Today brought the if-onlys. If only the bird would come out to the water's edge of the bulgaroo (which I cannot identify: am told it's Scleria sp but cannot nail it down. So, bulgaroo it is. Not bulguru: the Water Chestnut.)

If only it would climb to the top of the bulgaroo. If only it would - best of all - stand openly and preen. If only I'd ID the bird? Why, it's a Little Bittern (Ixobrychus minutus). Today's is the first clear sighting for me since April 7. Then, I got obscured, blurry pictures of a bittern seizing a great mass of weed and unidentified prey. One day, if only the if-onlys are aligned correctly, and fate decrees, I'll get a decent picture of little Ixo!

Elsewhere, I came across two young Welcome Swallows (Hirundo neoxena) awaiting impatiently on a bridge rail for their hard-pressed parents to meet their demands for more, more, more... ...and people think teenagers can be just a teeny bit demanding!
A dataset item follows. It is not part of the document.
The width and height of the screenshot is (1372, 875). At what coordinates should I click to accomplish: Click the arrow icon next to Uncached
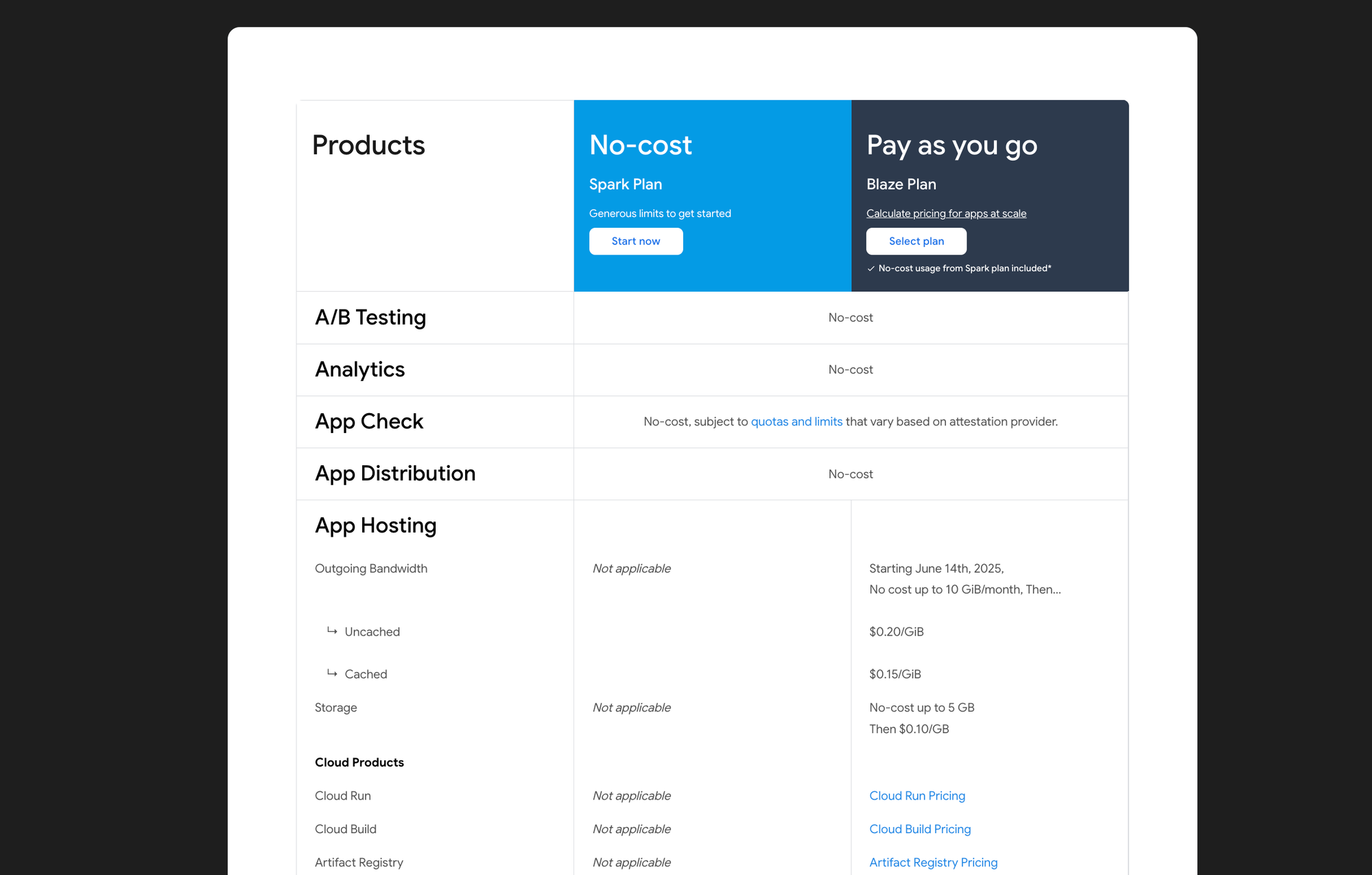(332, 631)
At least they don't physically try to bite your head off.

Wednesday, October 8, 2008

Unfolding a look at fronds

A few images of a frond unfolding. It's a work in progress and may come to nothing. There's something very Kiwi about this natural motif. Air NZ carries stylised ferns on its jets.

And while I waited in vain today for kingfishers, flycatchers and gerygones to turn up at my rainforest creek pool this mass of floating leaves caught my eye.